* **Übungstext**:
%%
Die TK startete bereits vor einem Jahr in Berlin ein Bonus-Modellvorhaben, um gesunde Versicherte mit Sachprämien zu belohnen. Seit Jahresbeginn spornt sie ihre Versicherten jetzt bundesweit mit meist sportlichen Prämien an, vom „Ball-Set für Kinder bis zum Laufband“ und mit der „Bratpfanne“, die bereits einige Gemüter öffentlich erhitzte.
Beitragsrückerstattung und Selbstbehalt als Elemente der Privaten Krankenversicherung schließt zum Beispiel die TK für Pflichtversicherte nach eigenen Angaben aus.
Ein Wellness-Wochenende belohnt den Gesundbleibenden bei der Kaufmännischen Krankenkasse (KKH). „Geldgeschenke machen wir nicht“, verkündet die Kasse, erstattet allerdings dennoch anteilig Kosten für zertifizierte Kurse. Der nachhaltige Erfolg lasse sich natürlich nur begrenzt kontrollieren, etwa bei der Raucherentwöhnung. Schließlich wolle man nicht der BigBrother im Gesundheitswesen sein, heißt es.
Mit finanziellen Anreizen werben dagegen zum Beispiel Allgemeine Ortskrankenkassen (AOK) um Versicherte. Das Modell vergibt Boni getrennt für Primärprävention und körperliche Fitness. Versicherte können einen Teil ihrer Beiträge zurückerhalten, wenn sie keine Arztkosten verursachen. In neun Bundesländern läuft es bereits. Das Land Bayern hat dies gestoppt – es gebe bisher keine Rechtsgrundlage im Sozialgesetzbuch, teilte die Münchner Staatskanzlei mit. Bayern will die Rechtslage jetzt mit einer Bundesratsinitiative klären. In Baden-Württemberg kann der Versicherte bei Selbstbehalt bis zu 280 Euro, in Hessen bis 300 Euro zurückbekommen.
Finanzielle Vorteile bieten auch die Betriebskrankenkassen (BKK). Der BKK-Bundesverband zielt mit seinem Modell auf Versicherte und – entsprechend dem Ursprung der Betrieblichen Kasse – auch auf Arbeitgeber. Erstere können eine finanzielle Vergütung oder „gesundheitsorientierte Sachprämien“ erhalten, wenn sie Angebote wie qualitätsgesicherte Prävention und vorgesehene Früherkennung wahrgenommen haben. Die Teilnahme an etwaigen Versorgungsmodellen könne den Bonus erhöhen, so der Bundesverband. Darüber hinaus hält er einen Bonus für Kassentreue für wettbewerblich sinnvoll, um den Solidargedanken und die Bindung an die Kasse zu stärken. Das Konzept der BKK Conzelmann in Albstadt- Tailfingen etwa rechnet: weniger Verwaltungsaufwand bei der Kasse + mehr Eigenverantwortung des Versicherten = weniger Kosten als Plus für alle. Ihr Ziel hat die Direktkasse klar definiert: Attraktiv bleiben für gesunde Versicherte! Jeder Versicherte ab 35 Jahre kann Boni für die Rückerstattung sammeln, je nach Einkommen bis zu 150 bis 300 Euro im Jahr, die maximale Mehrbelastung beim Selbstbehalt betrage jeweils die Hälfte davon. Das Landessozialministerium gab das Programm letzten Juni frei, unabhängige Sachverständige sollen die Effizienz des Modells prüfen.
Bonus oder Malus
Die Effizienz auswerten will nach eigenen Angaben auch die TK, die mit der Universität Bielefeld und der Technischen Universität Berlin sowie dem Deutschen Sportbund gute Zugpferde mit ins Gespann nahm.
Das Ergebnis bleibt abzuwarten. Einmal mehr wird in Deutschland gestempelt und unterschrieben, bescheinigt und gesammelt, verwaltet und verteilt. Zeitökonomen sagen gerne: „Jedes Blatt Papier, das sie bewegen, kostet fünf Cent“. Schaun’ wir mal, ob sich am Ende Boni oder Mali häufen.
%%
* **Arbeitsauftrag**:
Bis zu welchem Betrag kann ein Versicherter in Hessen bei Selbstbehalt zurückbekommen, wie es im Übungstext zu den Bonusmodellen der Krankenkassen steht? Die Zeilen im Datenmaterial sind eigenständiges Material und gehören nicht zum Übungstext.

* **Datenmaterial**:
%%
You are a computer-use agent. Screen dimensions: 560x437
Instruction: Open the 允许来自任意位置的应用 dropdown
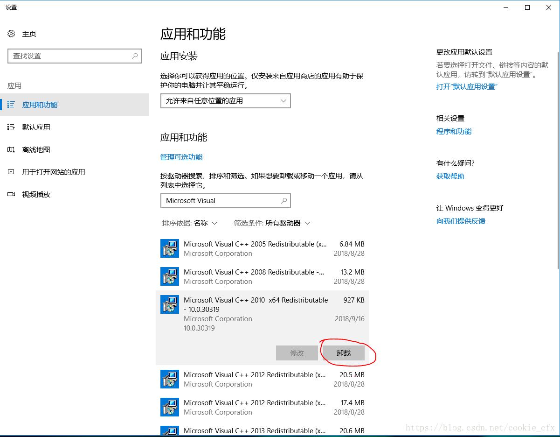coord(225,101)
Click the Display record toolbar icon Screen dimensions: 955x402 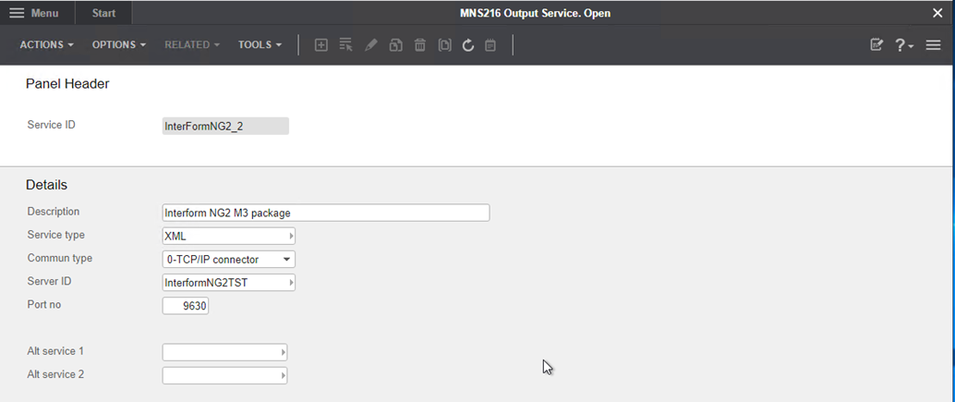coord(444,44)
%%
* **Antwort**:
Bis zu 300 Euro.